COVID-19 officially became a pandemic because cases have been reported in 67 countries. That is the definition of a pandemic.  The word does not imply the virus cannot be halted.  Or that it is inevitable there will be an uncontainable outbreak.  There is reason for caution, but not panic.

In its reporting, many news outlets referenced the SARS virus outbreak in 2003 in an attempt to raise the spectre of a rampant killer.  But most neglected to mention the SARS pandemic infected 8,098 people globally causing 774 deaths.   That death rate was 0.09%, less than common influenza.

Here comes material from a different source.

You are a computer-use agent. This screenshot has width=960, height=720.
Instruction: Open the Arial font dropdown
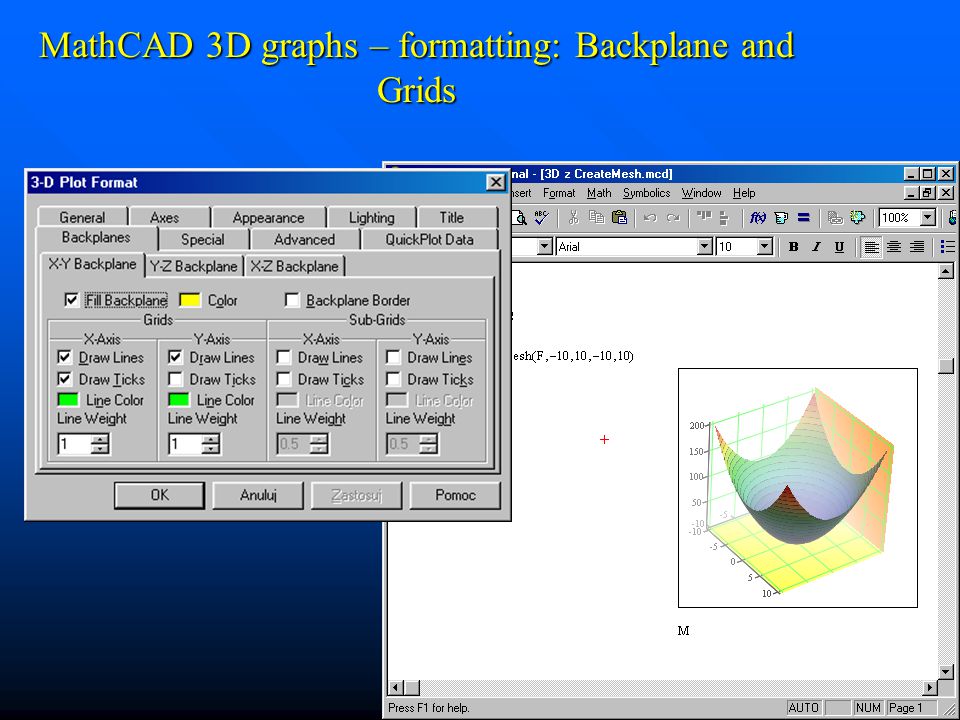pos(705,247)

The most recent and deadliest pandemic was the H1N1 swine flu virus that claimed 575,400 deaths worldwide in 2009, according to the CDC.  The agency estimated 61 million people in the U.S. suffered from the virus that caused 12,469 deaths.

As these statistics and history show, over time most civilized countries have developed better science for detecting, treating and slowing down the spread of dangerous viruses.  Information and real time health data travels faster than in the past.  That aids health officials in their efforts to battle the virus.

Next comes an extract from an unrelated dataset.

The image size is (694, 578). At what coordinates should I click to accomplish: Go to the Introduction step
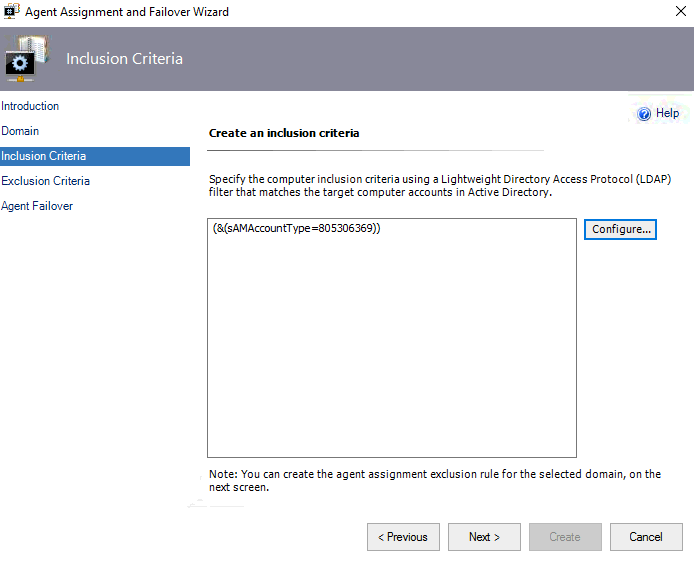(30, 106)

While each new influenza-like virus grabs headlines, hardly any attention is paid to the garden variety virus that raises its ugly head every winter in the United States.  During most influenza seasons, the average death rate is 0.1% of Americans infected with the contagion.

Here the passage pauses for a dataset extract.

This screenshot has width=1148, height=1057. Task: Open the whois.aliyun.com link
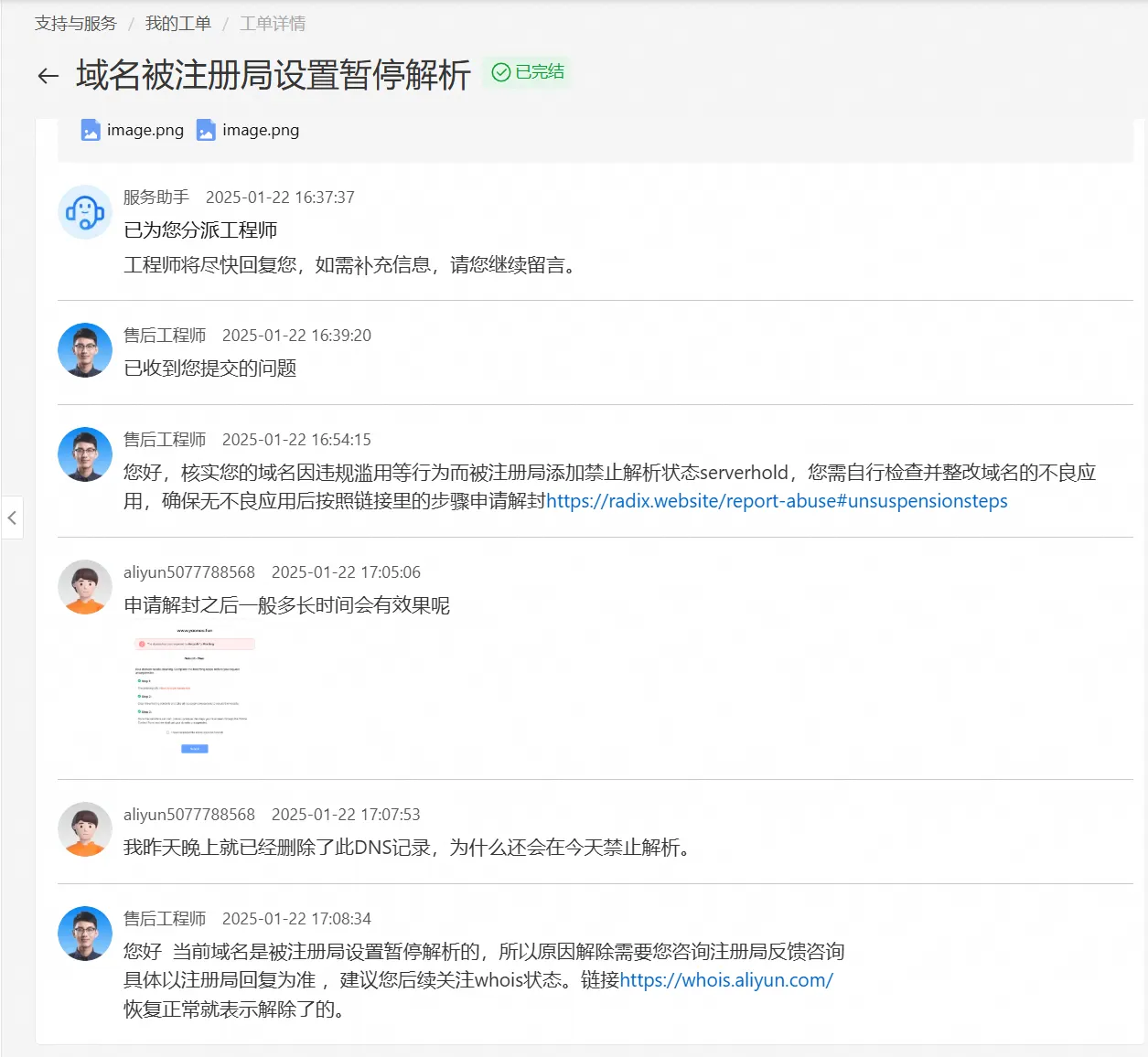[x=725, y=979]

Annual influenza outbreaks seldom make the news.  According to the CDC, from 2010 to 2016, annual flu-related deaths ranged from 12,000 to 56,000 during the period.  In the 2016-2017 flu season, the virus surged throughout the U.S., killing nearly 80,000, the highest toll in four decades.

During that flu season, 959,000 cases required hospitalization the CDC estimated.  One contributor may have been that only 59% of adults and 43% of children were inoculated with the flu vaccine.  That means a majority of young people and four-in-ten adults were left unprotected.

Do you recall around-the-clock news coverage of this epidemic?  Me neither.  That's why the reporting of COVID-19 stands out as an indictment of today's journalism as well as politicians who attempt to use the pandemic as an excuse to attack the administration for its handling of the crisis.

Media pundits are actually suggesting the virus may create an opening for Democrats to exploit against President in the 2020 election.  One reporter insisted on calling the contagion the Trump Virus. A health crisis should be met with bipartisanship, not political backbiting.

Democrat presidential candidate Mike Bloomberg has charged Mr. Trump with making "reckless cuts" to the CDC budget.  Associated Press (AP) fact-checkers called the allegation false.  "Financing for the CDC was increased in the last budget," AP reported.

Another unsubstantiated claim that the administration was responsible for a steady erosion in CDC grants to state and local governments to deal with pandemics.  Again AP disputed the allegation. The grant reductions were "set in motion by Congressional measures that predate Trump," AP explained.

Not satisfied, some reporters are demanding to know why a flu vaccine is not available to prevent the spread of COVID-19.  "What's taking so long?" they bellow.  The answer is months of research and human trials are required before vaccines are certified safe enough to use on the general population.

This is standard procedure.  In nearly every case, by the time the new vaccines are ready for public use most pandemics have already subsided with the return of warm weather.  Rather than hoping for a vaccine, there are many precautions a family can take to avoid the flu.

Cover your mouth and nose when you cough or sneeze.  Wash your hands thoroughly and often.  Avoid touching your eyes, nose and mouth.  Disinfect surfaces that other people touch.  And avoid crowds, particularly on cruise ships, which are breeding grounds for all types of infections.

I know those precautions sound trite.  But they are still the best protection from contracting the COVID-19 or any flu virus.  That is what the news media should be doing:  Educating the public instead of stirring up frenzied hysteria.  Fearmongers, not a virus,  are the biggest threat to America.